Amy Norris, a child protection social worker who also acted
as a media spokesperson for the now defunct College of Social Work, describes
in the Guardian how a year or so ago
she began to develop reservations about how the College was being run.
Apparently a blog she had been writing for the College was taken down after “a
prominent government adviser” had questioned Amy’s comments on a report on
social work education. She complains that she was being censored.
Despite this Amy remains strongly committed to the concept
of a College of Social Work and deeply regrets its passing. She feels that
things would have been better had more people joined.
I can understand how she feels but what disturbs me in Amy’s
story is that it reveals the ingrained paternalism that seems to ooze from
every pore of the children’s services establishment. My own experiences of
trying to get people at the top – civil servants, MPs, ministers, senior
managers, academics - to listen to new ideas (such as Human Factors training
for child protection workers or Critical Incident Reporting as a means of
studying error in child protection) has revealed to me just how much of an
establishment-enforced consensus there is. Small groups of faceless people sit
in offices and decide how it is going to be. They expect that the rest of us
will just get on with it and implement their
visions. People with different ideas may be tolerated for a short time, but
they are not welcomed and hidden hands intervene to silence their voices and
quietly rubbish their ideas.
That was what was wrong with the College of Social Work.
‘The great and the good’ set it up for the rest of the profession. They did not
want to allow its members to control it. They were interested in telling people
what to do. They were not interested in hearing from people working at the
front line what their experience is and what they think should be done.

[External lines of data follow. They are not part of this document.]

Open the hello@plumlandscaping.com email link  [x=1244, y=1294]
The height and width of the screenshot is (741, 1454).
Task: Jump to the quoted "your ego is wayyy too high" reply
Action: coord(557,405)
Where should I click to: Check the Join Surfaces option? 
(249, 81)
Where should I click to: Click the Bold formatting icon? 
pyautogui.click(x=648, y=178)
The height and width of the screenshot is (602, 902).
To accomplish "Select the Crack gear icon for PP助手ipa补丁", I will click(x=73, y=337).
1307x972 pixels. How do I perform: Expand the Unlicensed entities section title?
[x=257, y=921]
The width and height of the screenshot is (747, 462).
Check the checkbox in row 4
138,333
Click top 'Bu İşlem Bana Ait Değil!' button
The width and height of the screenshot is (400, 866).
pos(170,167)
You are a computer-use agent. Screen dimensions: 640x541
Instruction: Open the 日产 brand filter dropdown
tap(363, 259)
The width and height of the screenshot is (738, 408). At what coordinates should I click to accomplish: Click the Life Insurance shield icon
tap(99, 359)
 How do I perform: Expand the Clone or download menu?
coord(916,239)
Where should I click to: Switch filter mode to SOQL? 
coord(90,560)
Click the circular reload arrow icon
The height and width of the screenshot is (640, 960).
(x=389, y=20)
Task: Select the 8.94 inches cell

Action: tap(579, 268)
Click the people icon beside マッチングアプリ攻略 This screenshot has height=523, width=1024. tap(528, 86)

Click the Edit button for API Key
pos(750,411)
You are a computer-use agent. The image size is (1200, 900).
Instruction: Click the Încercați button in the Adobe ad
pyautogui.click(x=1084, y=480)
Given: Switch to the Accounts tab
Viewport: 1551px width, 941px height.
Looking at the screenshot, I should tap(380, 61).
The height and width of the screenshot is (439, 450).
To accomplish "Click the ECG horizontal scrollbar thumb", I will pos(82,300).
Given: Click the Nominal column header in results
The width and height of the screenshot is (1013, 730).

It seems to me to be a bleak vision. Unless we move to more
open and pluralistic approaches, driven by information and ideas from a wide variety
of sources, developments in child protection will never result in real
improvements. They will just reflect a slowly changing establishment consensus that
lurches from one disaster to another because it is increasingly making itself
immune to unpleasant external influences, such as the facts and the truth.